• [Work to complete] Reproduce the entries word for word, beginning with the line that contains "Task: Open the News envelope icon" and continuing through the final line of the entries. Omit the pictures from your copy.

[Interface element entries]
☆ ☆ ☆
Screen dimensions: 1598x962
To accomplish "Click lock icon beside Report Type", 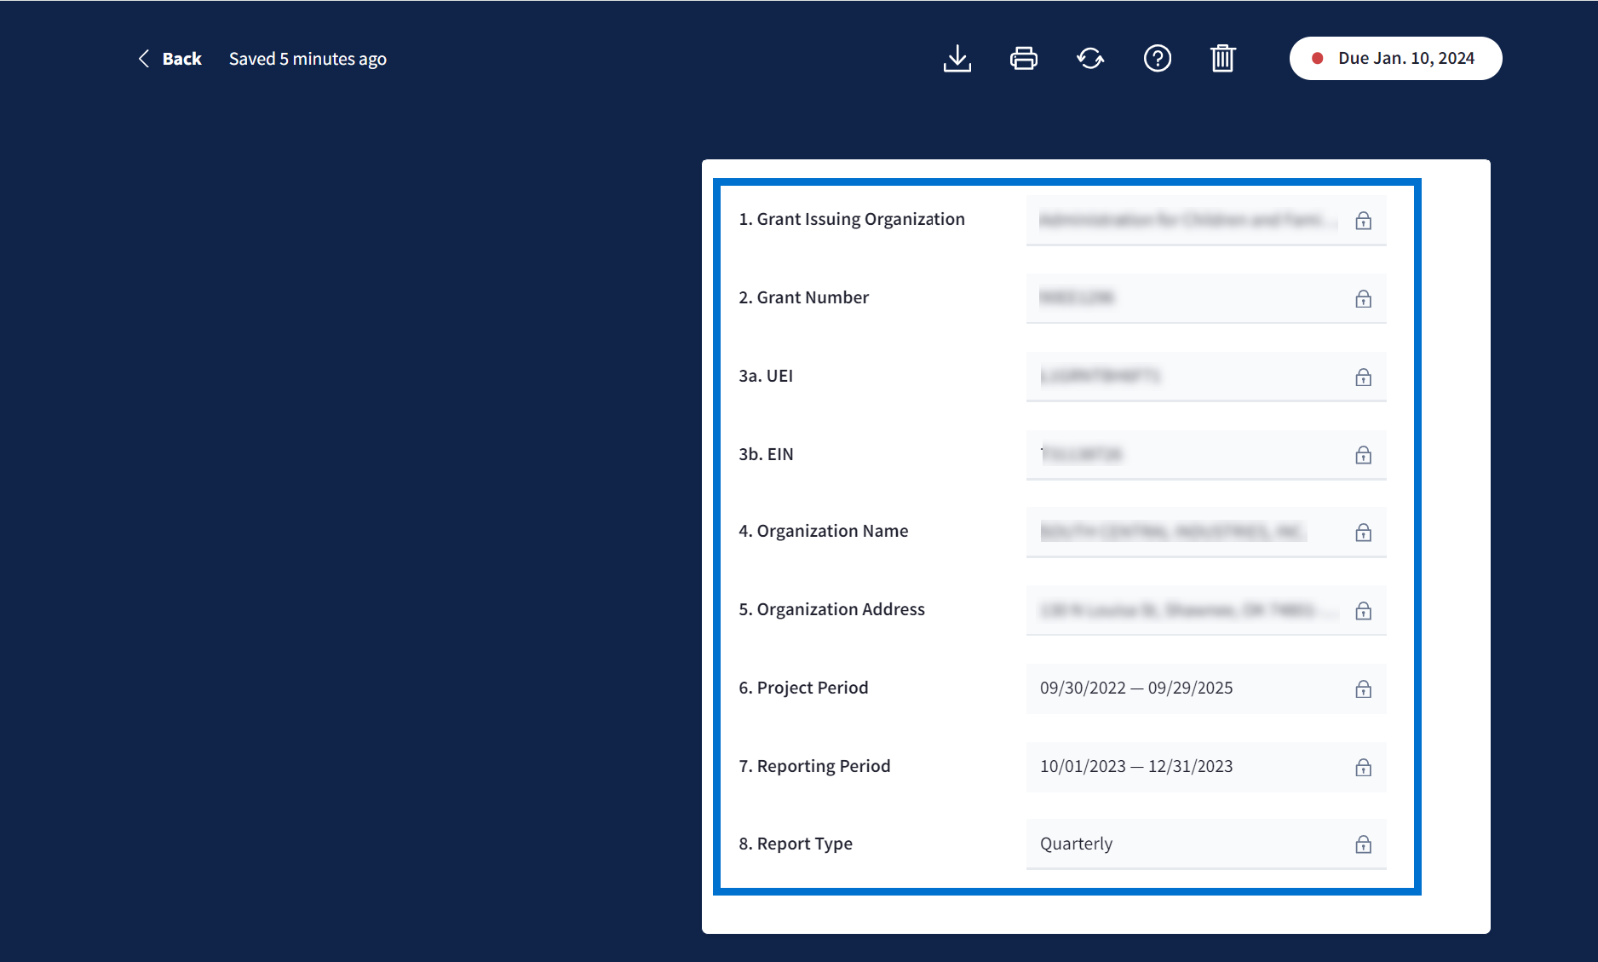I will point(1363,844).

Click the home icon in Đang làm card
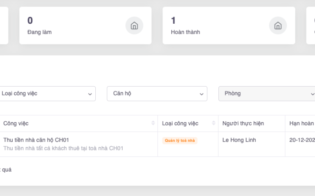(x=134, y=26)
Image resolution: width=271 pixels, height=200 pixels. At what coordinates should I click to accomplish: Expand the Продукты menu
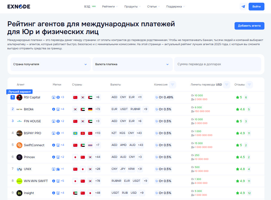pos(132,7)
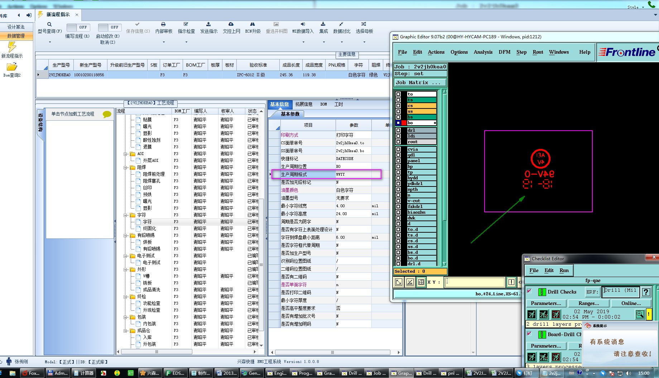Click the Ranges... button under Drill Checks
Screen dimensions: 659x378
588,303
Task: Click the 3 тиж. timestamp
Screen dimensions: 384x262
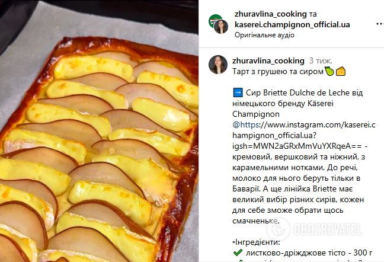Action: [x=321, y=60]
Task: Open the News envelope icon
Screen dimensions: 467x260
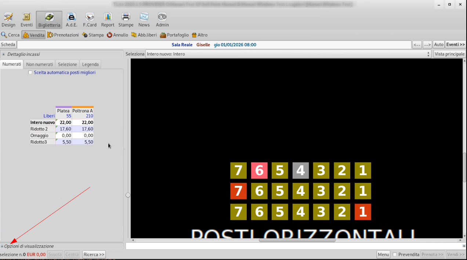Action: pos(144,17)
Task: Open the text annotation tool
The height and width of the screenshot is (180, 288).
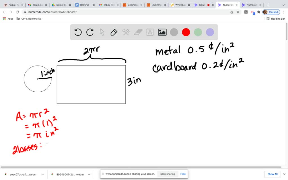Action: click(150, 32)

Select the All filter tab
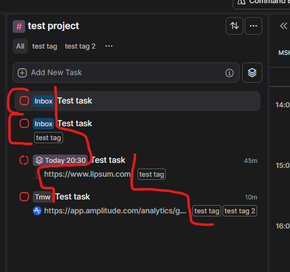coord(20,46)
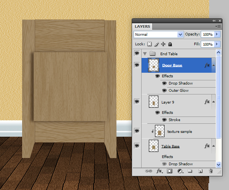Delete layer with the trash icon

[210, 172]
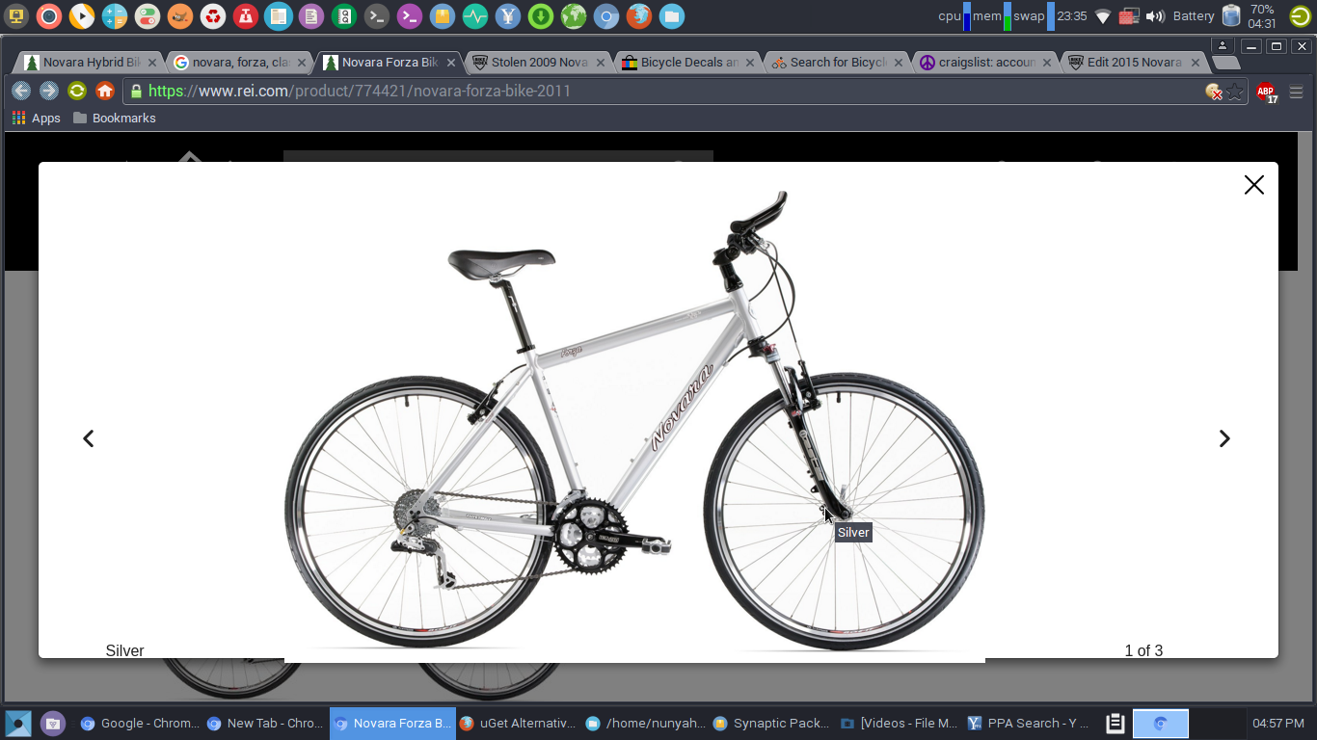Click the Chrome profile user button

tap(1223, 46)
☆ ☆ ☆
• [Solved exercise]
Task: Open the News envelope icon
Screen dimensions: 467x260
Action: pos(144,17)
Task: Open the text annotation tool
The height and width of the screenshot is (180, 288).
Action: click(150, 32)

Select the All filter tab
coord(20,46)
Delete layer with the trash icon

[210, 172]
Click the Chrome profile user button

tap(1223, 46)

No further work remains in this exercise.